No sentido mais geral, o termo filosofia designa a busca do conhecimento, a qual se iniciou quando os seres humanos começaram a tentar compreender o mundo por meio da razão. O termo pode também definir o conjunto de concepções, práticas ou teóricas, acerca do ser, dos seres, do home e seu papel no Universo (LOPES e SIMAS, 2020, p.49)

Dito isto, iniciamos com o princípio do axé/força vital, que está presente em tudo que é vivo e que existe, pois, o axé está presente nas plantas, nas águas, nas pedras, nas pessoas, nos animais, no tempo, ou seja, tudo é sagrado e está em constante interação com o mundo, o que permite que tenhamos olhares e ações diferenciadas com todos os seres que vivem ao nosso redor (TRINDADE, 2005), compreendendo que:

A expressão “Força Vital”, sempre presente nas teorizações sobre filosofias africanas, designa o fenômeno responsável pela vida existente no Universo visível e invisível e pela sua manutenção. Todos os seres do Universo possuem sua própria Força Vital; ela é o valor supremo da existência. Possuir Força Vital é a melhor maneira de possuir felicidade e bem-estar (LOPES e SIMAS, 2020, p.28).

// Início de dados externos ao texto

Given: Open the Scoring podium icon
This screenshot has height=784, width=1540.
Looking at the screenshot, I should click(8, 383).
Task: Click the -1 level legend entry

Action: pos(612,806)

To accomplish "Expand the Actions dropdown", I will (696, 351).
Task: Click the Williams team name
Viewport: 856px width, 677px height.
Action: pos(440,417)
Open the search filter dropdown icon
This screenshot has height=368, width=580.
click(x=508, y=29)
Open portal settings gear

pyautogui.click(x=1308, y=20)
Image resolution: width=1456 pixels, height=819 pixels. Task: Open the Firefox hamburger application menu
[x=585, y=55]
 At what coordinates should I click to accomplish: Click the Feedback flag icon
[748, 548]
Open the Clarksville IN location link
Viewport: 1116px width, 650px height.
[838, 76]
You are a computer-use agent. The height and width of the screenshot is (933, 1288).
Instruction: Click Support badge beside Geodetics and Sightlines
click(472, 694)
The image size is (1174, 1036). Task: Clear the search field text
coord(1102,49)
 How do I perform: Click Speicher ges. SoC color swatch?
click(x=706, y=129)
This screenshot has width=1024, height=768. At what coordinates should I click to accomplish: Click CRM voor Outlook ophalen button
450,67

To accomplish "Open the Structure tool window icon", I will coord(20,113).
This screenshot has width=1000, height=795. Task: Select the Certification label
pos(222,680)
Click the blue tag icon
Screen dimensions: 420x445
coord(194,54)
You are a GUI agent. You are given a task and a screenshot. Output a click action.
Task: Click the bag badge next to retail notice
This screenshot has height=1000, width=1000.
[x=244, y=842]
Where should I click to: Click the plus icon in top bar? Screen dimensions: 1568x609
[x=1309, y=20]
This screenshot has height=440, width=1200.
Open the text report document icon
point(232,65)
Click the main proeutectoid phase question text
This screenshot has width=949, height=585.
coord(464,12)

Ao transitarmos pelas rotas cruzadas no Atlântico percebemos que para reivindicarmos os saberes filosóficos de axé precisamos forjar um giro epistêmico de entendimento e construção de saberes, compreendendo que não existe nada novo que não precise recorrer ao fundamento para existir:

Afinal, a problemática epistemológica é necessariamente étnico-racial, o saber manifesta-se na medida em que há um ser que o encarna. Garantir a presença, a multiplicidade de sabedorias de presenças (corpos) é também investir na multiplicidade de sabedorias que os montam (SIMAS e RUFINO, 2018, p.111).

Na tradição africana os orixás são seres que possuem personalidades e histórias próprias, Oxalufan simboliza o fim do círculo e o recomeço, seria a versão mais velha e sábia de Oxalá, ancestralidade presente na Iyalorixá Marlene Rodrigues Medrado uma mulher negra, mãe, amiga, companheira, professora por formação e Iyalorixá por determinação dos orixás. Zeladora do Ilê Omin Otá Odara, A Casa da Força das Águas e da Pedras Encantadas que foi aberta ao público em 19 de outubro de 2013, iremos mostrar a narrativa de origem do Ilê baseada na prática e na experiência, compreendendo que o conhecimento transmitido oralmente deve ser preservado no ancestral e transmitido no contemporâneo:

Esse nome foi dado por minha navalha, o Babalorixá José Flávio Pessoa de Barros de Oxaguian, do Ilê Asé Omí Iwyn Odara, que por sua vez, foi iniciado por Iyá Nitinha de Oxum do Ilê Asé Iyá Nasso Oká, mais conhecido como a Casa Branca do Engenho Velho, uma das mais tradicionais Raízes de Ketu.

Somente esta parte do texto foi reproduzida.